Sie hielt sich an ihm fest, wie an dem berühmten Fels in der Brandung und schließlich verschwand auch das letzte Zittern. Ihr Herz pochte nun so laut, dass es Denniz in den Ohren wehtun musste. Er musste ebenso ihren Puls fühlen können, doch Lilly lag still da und weinte noch immer.

Sie weinte, weil sie wusste, dass ihr Herz kämpfte. So sehr kämpfte und doch keine Chance hatte. Nur ein einziger beruhigender Gedanke mischte sich ein und sagte ihr: „Es wird nie ganz aufhören zu schlagen.“ Denn ein-, zweimal in der Minute hatte Denniz gesagt, schlug auch sein Herz noch.

Dann wurde alles still. Lilly achtete auf jeden einzelnen Klopfer. Zählte erst mit, brach dann aber ab. Sie wurden langsamer. Immer weniger Schläge wurden es, immer schwächer. Bis es eine Konstante erreicht hatte. Es war so weit. Sie würde sterben und doch nicht sterben. Lilly spürte, wie Denniz seine Lippen auf ihr Haar drückte und ihr beruhigend über den Arm strich. Er musste ihr Herz hören, so wie sie es fühlen konnte.

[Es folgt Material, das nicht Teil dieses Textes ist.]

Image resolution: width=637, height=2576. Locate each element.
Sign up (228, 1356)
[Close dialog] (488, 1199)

Und dann, mit einem letzten, großen Klopfer gegen ihre Brust, als wollte es sagen, alles ist gut, verstummte es.

Lilly hielt den Atem an. Sie hatte etwas anderes erwartet. Etwas wie einen Stich, als würde jemand ein heißes Schwert durch ihre Brust jagen und ihr Herz damit durchbohren. Doch nichts dergleichen geschah und mit einem Schlag wurde ihr bewusst - es war vorbei. Endgültig vorbei.

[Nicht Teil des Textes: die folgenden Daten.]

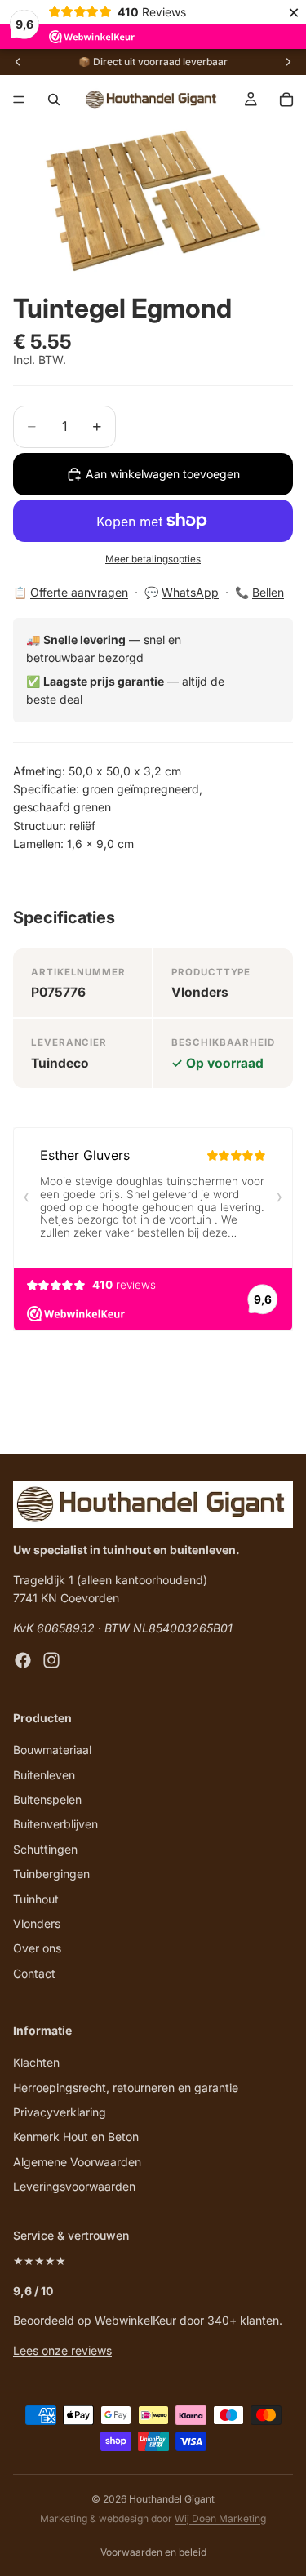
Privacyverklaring (59, 2112)
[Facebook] (23, 1660)
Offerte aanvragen (79, 592)
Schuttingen (45, 1849)
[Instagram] (51, 1660)
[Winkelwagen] (286, 100)
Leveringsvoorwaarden (74, 2187)
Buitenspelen (47, 1799)
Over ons (37, 1949)
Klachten (36, 2063)
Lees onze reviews (62, 2350)
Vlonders (36, 1923)
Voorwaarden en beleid (153, 2552)
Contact (34, 1973)
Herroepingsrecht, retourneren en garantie (125, 2087)
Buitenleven (44, 1775)
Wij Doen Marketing (220, 2518)
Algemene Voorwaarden (77, 2162)
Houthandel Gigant (172, 2499)
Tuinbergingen (51, 1874)
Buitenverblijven (55, 1825)
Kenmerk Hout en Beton (76, 2137)
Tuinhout (36, 1899)
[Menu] (19, 99)
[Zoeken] (54, 100)
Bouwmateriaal (52, 1750)
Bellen (268, 592)
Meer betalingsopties (153, 559)
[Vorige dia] (18, 62)
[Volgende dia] (288, 62)
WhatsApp (190, 592)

Erst eine Träne, dann noch eine und schließlich ein ganzer Schwall, ergossen sich erneut über Denniz’ T-Shirt. Er hielt sie noch immer, beschwerte sich nicht, war einfach da. Der Weinkrampf schüttelte sie so sehr, dass sie kaum bemerkte, wie ihr Herz sachte schlug. Ein Mal, eine gefühlte Ewigkeit später wieder. Sie wartete auf jeden einzelnen Schlag. Denn jeder einzelne beruhigte sie weiter, bis Lilly endlich in eine Art Wachschlaf verfiel.

Sie träumte nichts. Ihr war bewusst, dass Denniz neben ihr lag und sie festhielt. Doch sie war weit genug weg, um endlich etwas entspannen zu können. Ihre Muskeln schmerzten und ihre Kehle fühlte sich an, als hätte sie eine Ewigkeit nichts getrunken. Aber es war vorbei.

Sie hatte es geschafft, den Tod zu überleben.